Section 7.          Indemnification of Depositary.  The Company shall indemnify, defend and hold harmless the Depositary and its officers, directors, employees, representatives and agents, from and against and reimburse the Depositary for any and all claims, expenses, obligations, liabilities, losses, damages, injuries (to person, property, or natural resources), penalties, stamp or other similar taxes, actions, suits, judgments, reasonable costs and expenses (including reasonable attorney’s fees and expenses) of whatever kind or nature regardless of their merit, demanded, asserted or claimed against the Depositary directly or indirectly relating to, or arising from, claims against the Depositary by reason of its participation in the transactions contemplated hereby, including without limitation all reasonable costs required to be associated with claims for damages to persons or property, and reasonable attorneys’ and consultants’ fees and expenses and court costs except to the extent caused by the Depositary’s gross negligence or willful misconduct.  The provisions of this Section 7 shall survive the termination of this Agreement or the earlier resignation or removal of the Depositary.
Section 8.          The Depositary.
(a) The duties, responsibilities and obligations of Depositary shall be limited to those expressly set forth herein and no duties, responsibilities or obligations shall be inferred or implied against the Depositary.

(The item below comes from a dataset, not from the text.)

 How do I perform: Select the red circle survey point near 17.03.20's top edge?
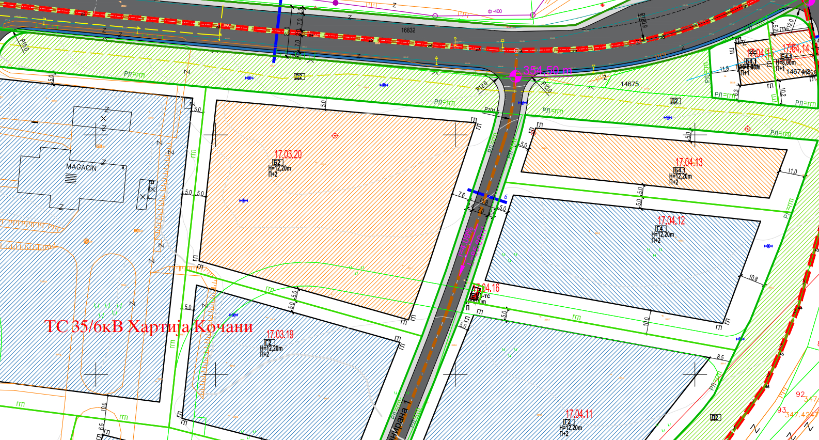click(335, 136)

The Depositary shall not be required to expend or risk any of its own funds or otherwise incur any liability, financial or otherwise, in the performance of any of its duties hereunder.

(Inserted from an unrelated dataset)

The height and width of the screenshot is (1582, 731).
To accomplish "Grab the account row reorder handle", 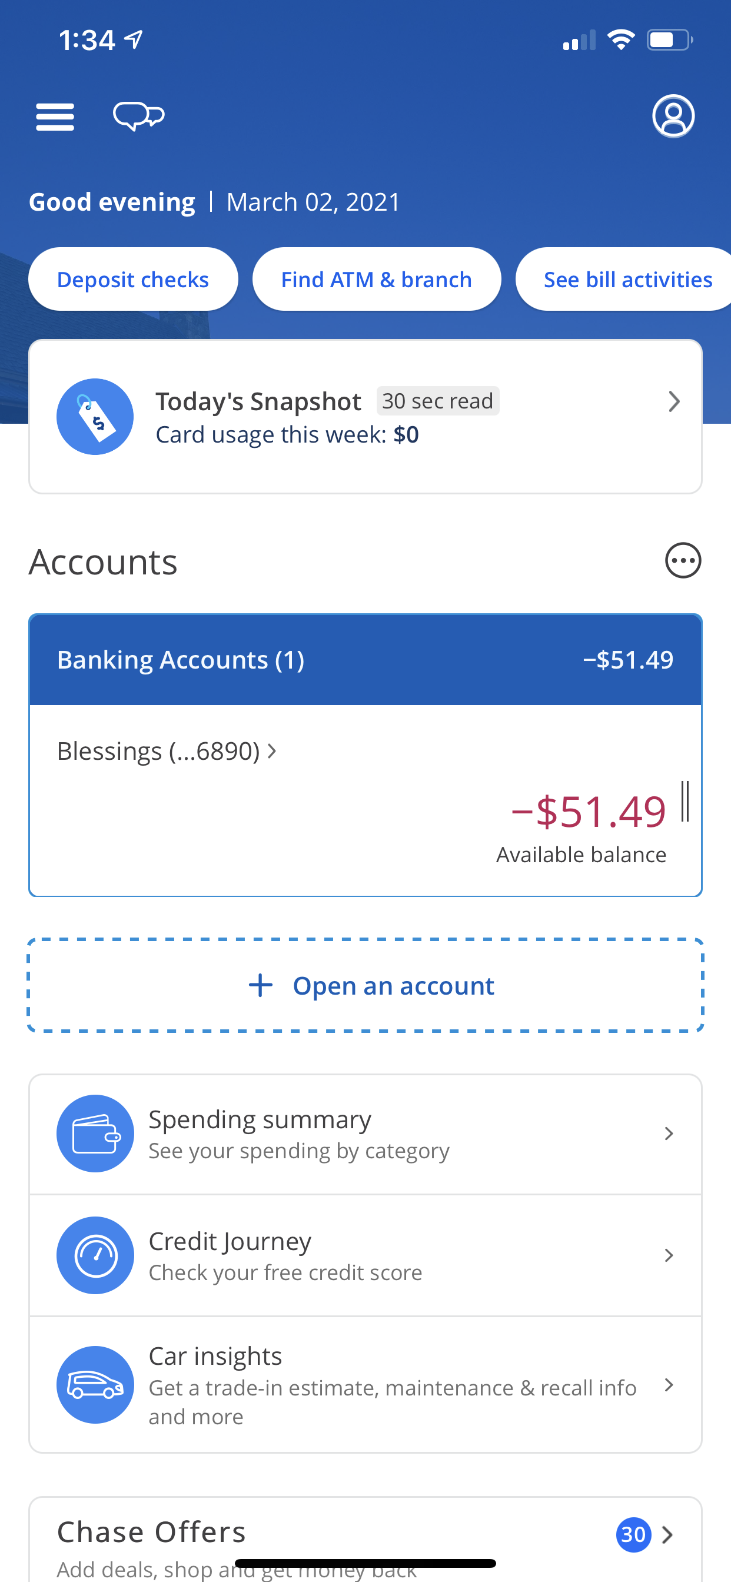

(b) If at any time the Depositary is served with any judicial or administrative order, judgment, decree, writ or other form of judicial or administrative process which in any way affects the Deposit (including but not limited to orders of attachment or garnishment or other forms of levies or injunctions or stays relating to the transfer of the Deposit), the Depositary is authorized to comply therewith in any manner it or legal counsel of its own choosing deems appropriate; and if the Depositary complies with any such judicial or administrative order, judgment, decree, writ or other form of judicial or administrative process, Depositary shall not be liable to the Company or to any other person or entity even though such order, judgment, decree, writ or process may be subsequently modified or vacated or otherwise determined to have been without legal force or effect.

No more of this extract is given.